YOUR OBJECTIVE: Pictures excluded, reproduce exactly the lines below from the one with "This screenshot has height=236, width=411." through the one with "Task: Open the three-dot options menu", both included.

LISTED ENTRIES:
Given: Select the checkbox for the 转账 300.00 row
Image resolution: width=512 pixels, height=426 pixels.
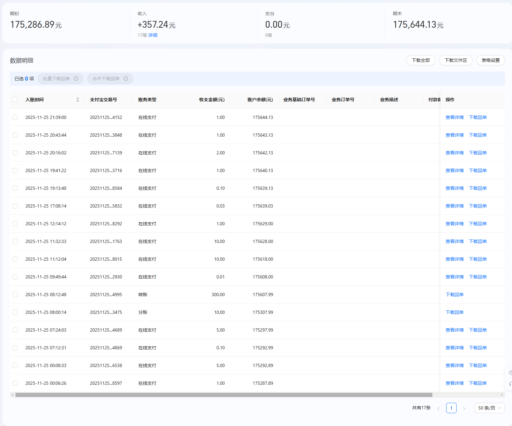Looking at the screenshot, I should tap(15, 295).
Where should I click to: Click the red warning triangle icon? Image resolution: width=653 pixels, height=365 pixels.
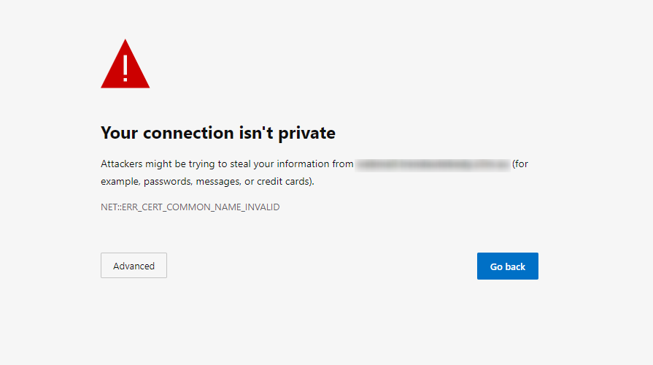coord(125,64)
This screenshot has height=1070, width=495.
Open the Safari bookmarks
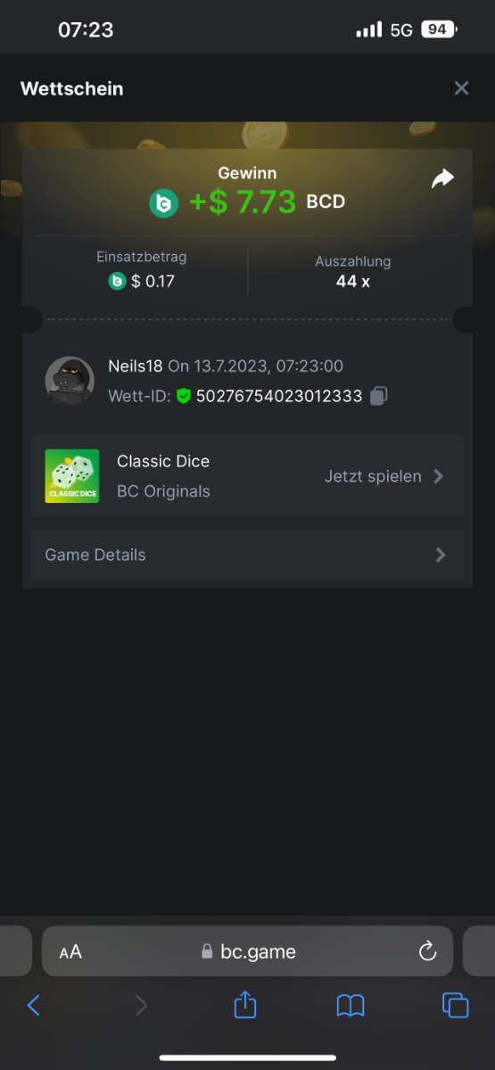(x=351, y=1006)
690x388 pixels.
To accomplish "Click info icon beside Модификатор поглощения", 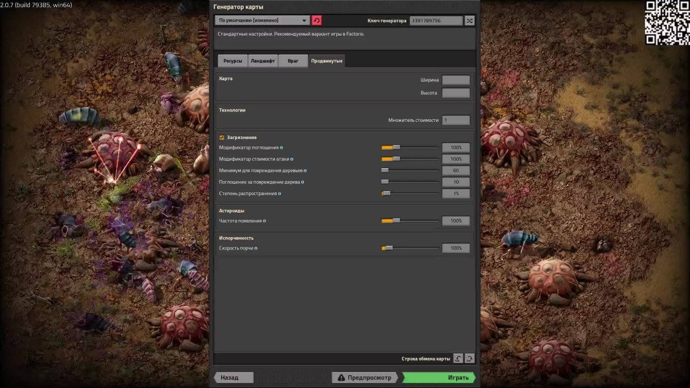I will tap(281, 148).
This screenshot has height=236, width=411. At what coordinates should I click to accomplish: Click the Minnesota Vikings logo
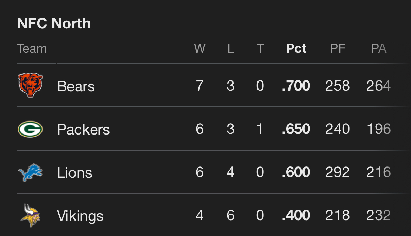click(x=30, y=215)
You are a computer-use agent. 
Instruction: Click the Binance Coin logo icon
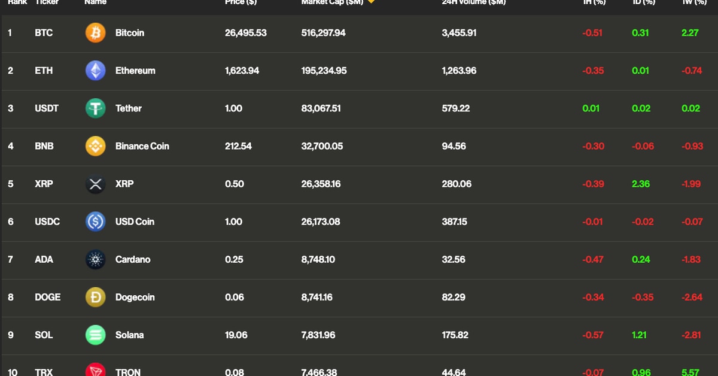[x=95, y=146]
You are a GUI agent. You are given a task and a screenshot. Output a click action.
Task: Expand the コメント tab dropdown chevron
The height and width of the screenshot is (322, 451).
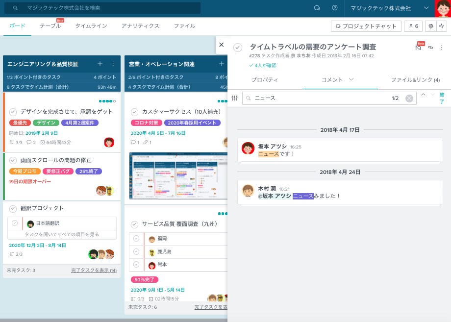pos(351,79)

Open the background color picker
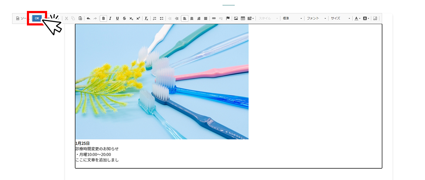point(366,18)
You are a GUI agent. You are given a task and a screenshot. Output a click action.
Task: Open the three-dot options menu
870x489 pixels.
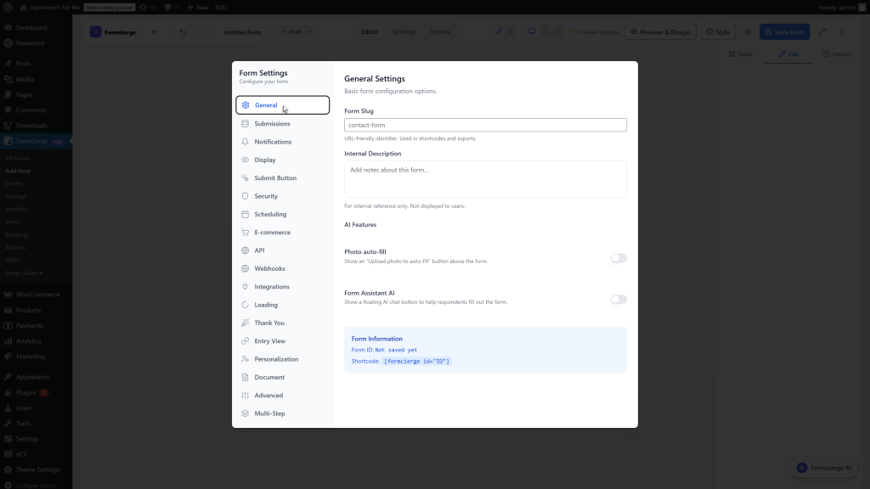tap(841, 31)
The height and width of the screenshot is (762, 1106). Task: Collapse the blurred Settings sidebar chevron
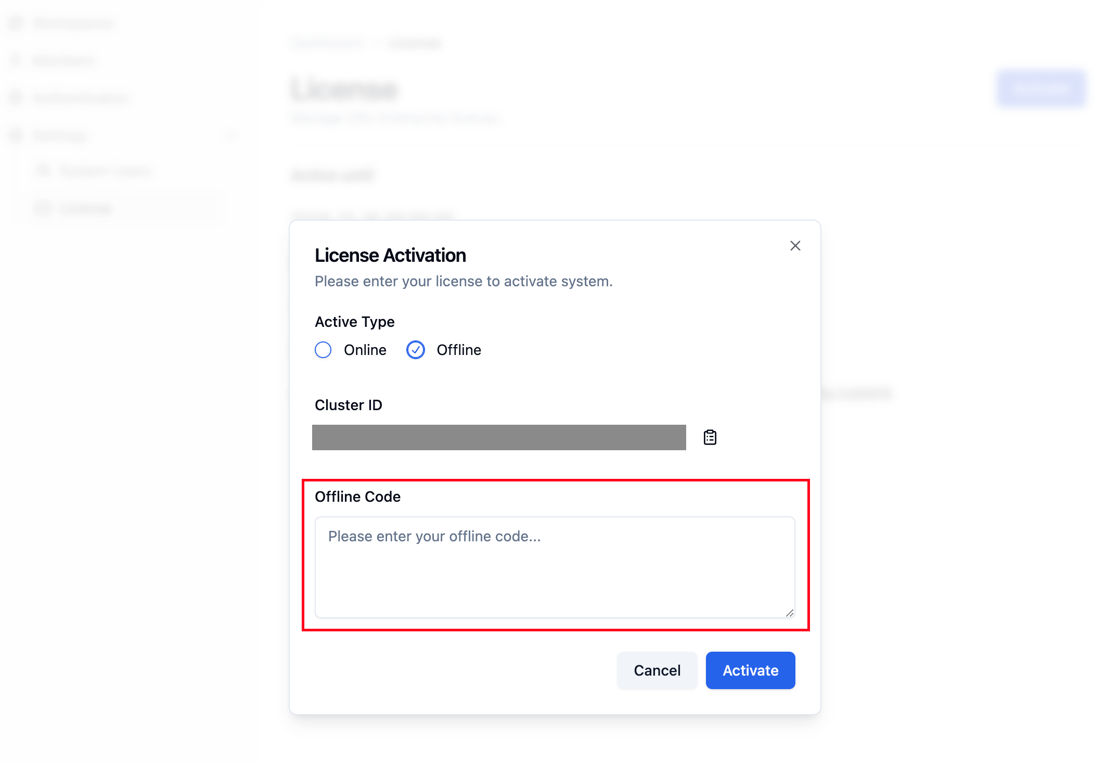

ANSWER TO THE EXERCISE:
This screenshot has height=236, width=411. At what coordinates should I click to accomplish: Click the Minnesota Vikings logo
click(x=30, y=215)
You are a computer-use agent. 
Instruction: Click the Binance Coin logo icon
[x=95, y=146]
You are a GUI agent. You are given a task and a screenshot. Output a click action.
Task: Expand the コメント tab dropdown chevron
The height and width of the screenshot is (322, 451).
pos(351,79)

Open the background color picker
point(366,18)
You are a GUI agent. You are given a task and a screenshot. Output a click action.
Task: Open the three-dot options menu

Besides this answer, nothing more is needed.